- ACTIVITY -
With the pictures omitted, please transcribe exactly the lines beginning at the one that contains "You are a GUI" and ending with the last line of the records below.

- DATA -
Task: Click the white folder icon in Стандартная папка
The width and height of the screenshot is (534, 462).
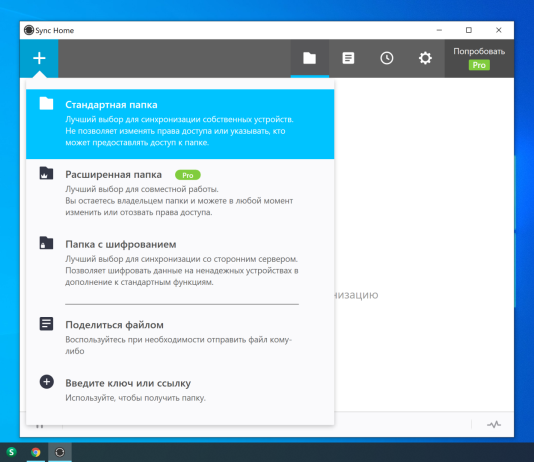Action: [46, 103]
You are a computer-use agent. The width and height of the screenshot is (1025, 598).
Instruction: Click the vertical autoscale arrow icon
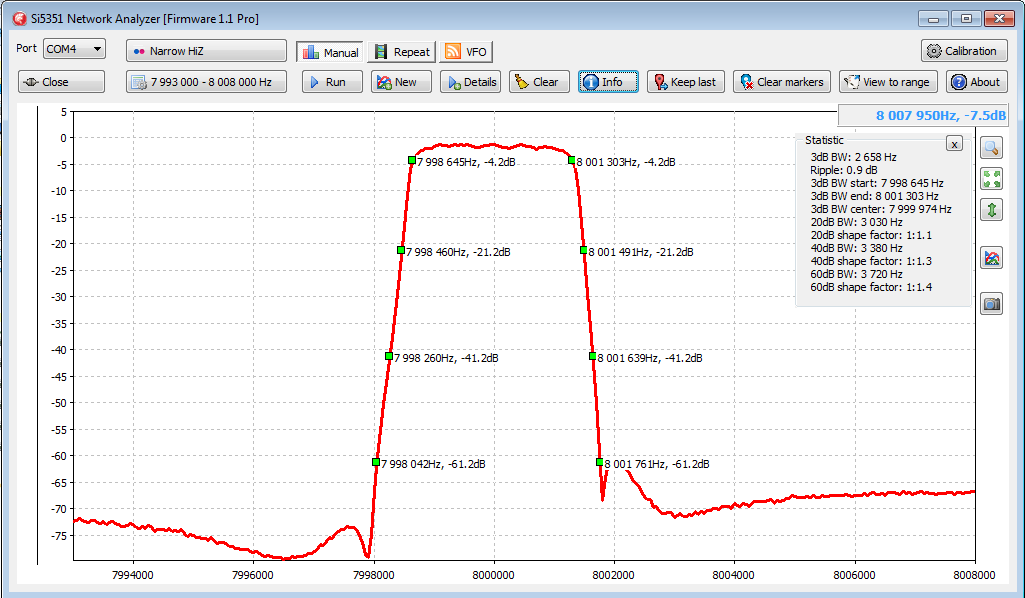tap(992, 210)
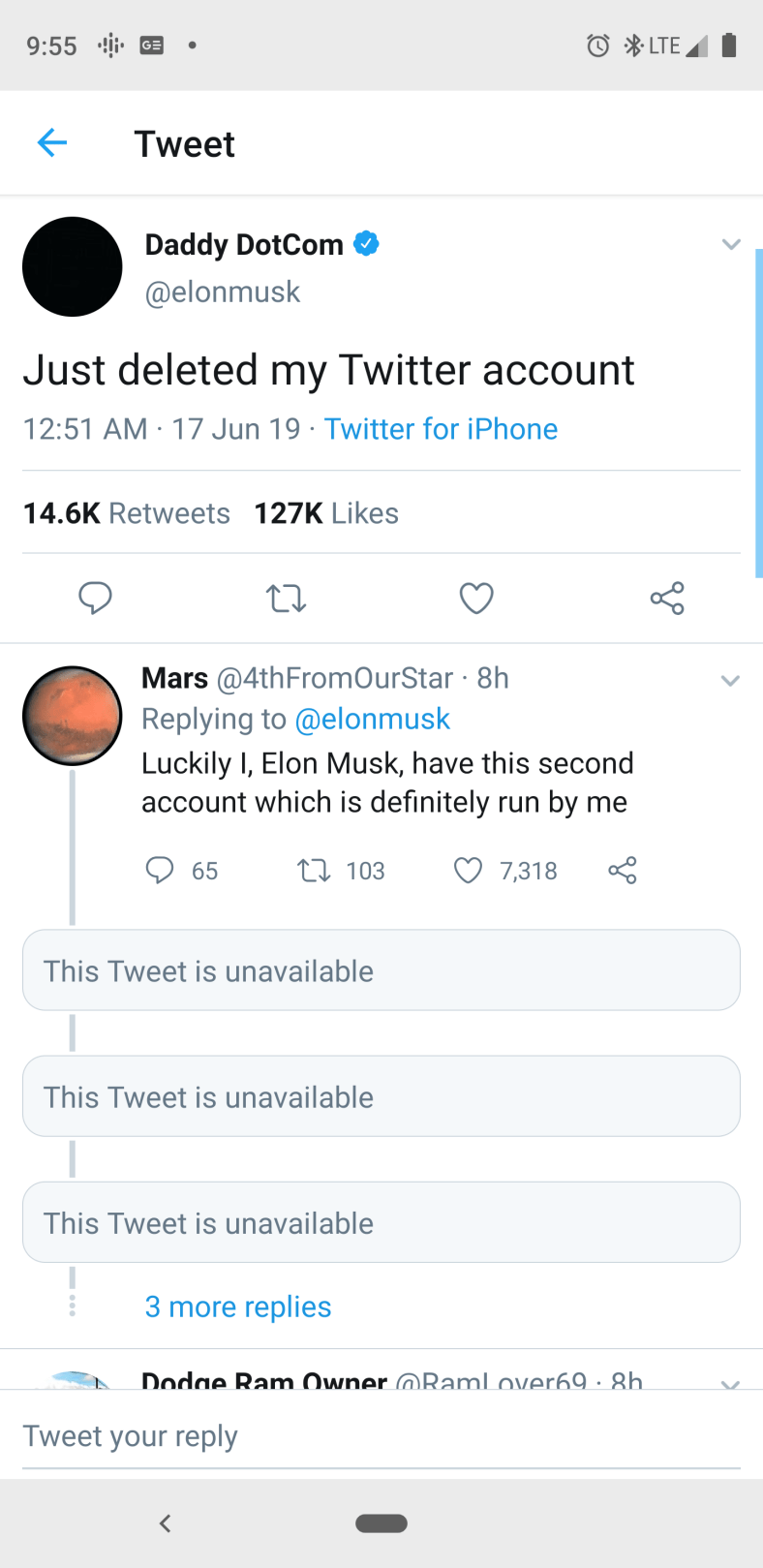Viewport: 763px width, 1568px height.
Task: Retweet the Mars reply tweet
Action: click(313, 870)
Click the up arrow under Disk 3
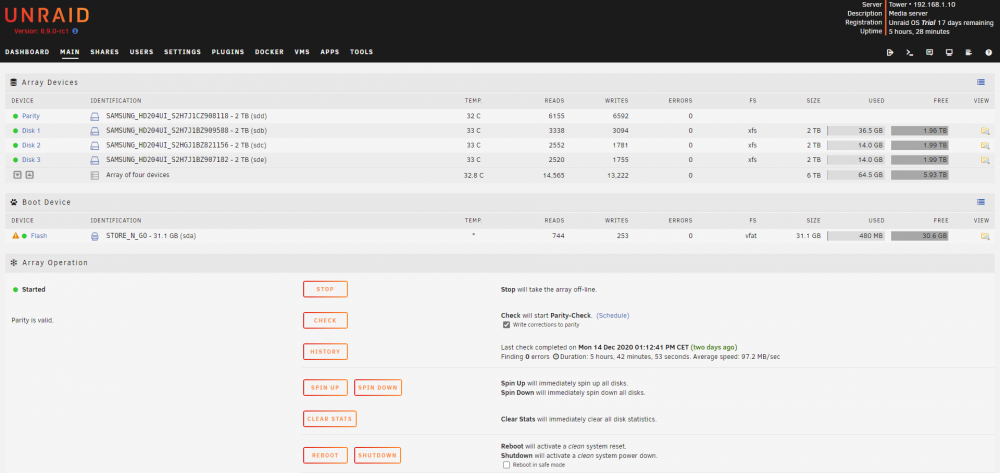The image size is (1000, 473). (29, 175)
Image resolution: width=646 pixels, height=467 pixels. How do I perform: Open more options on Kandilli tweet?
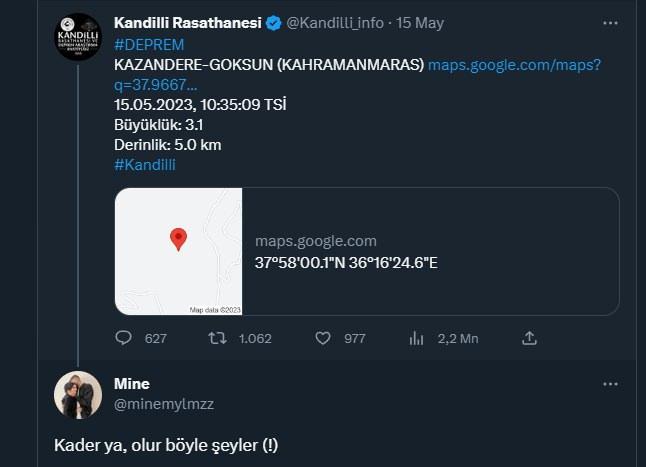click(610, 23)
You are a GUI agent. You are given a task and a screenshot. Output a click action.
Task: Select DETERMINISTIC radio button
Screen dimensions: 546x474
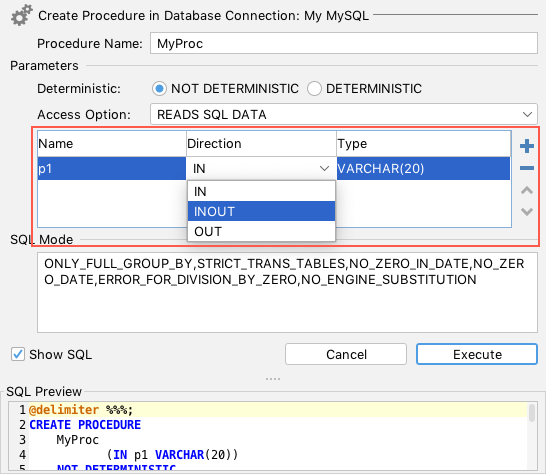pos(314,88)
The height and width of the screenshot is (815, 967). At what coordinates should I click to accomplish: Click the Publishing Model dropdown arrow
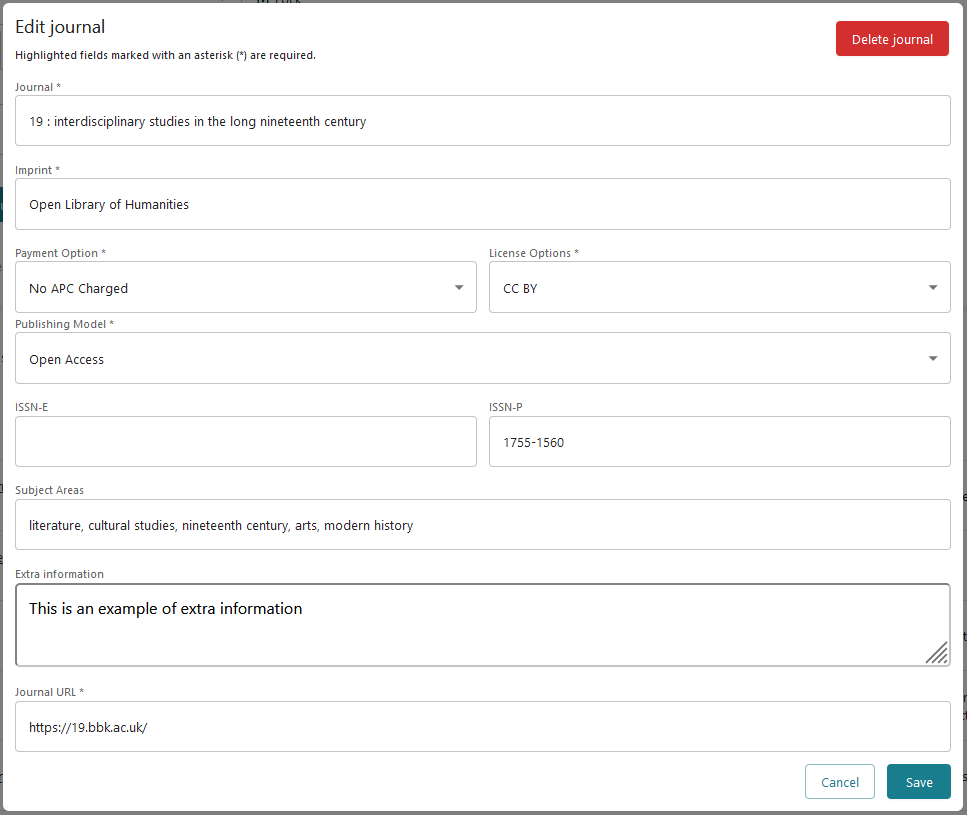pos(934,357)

- OUTPUT FOR THIS TASK -
You are a GUI agent. You are given a task and a screenshot. Output a click action.
Task: Select DETERMINISTIC radio button
Screen dimensions: 546x474
pos(314,88)
The height and width of the screenshot is (815, 967). At what coordinates should I click to accomplish: Click the Publishing Model dropdown arrow
pos(934,357)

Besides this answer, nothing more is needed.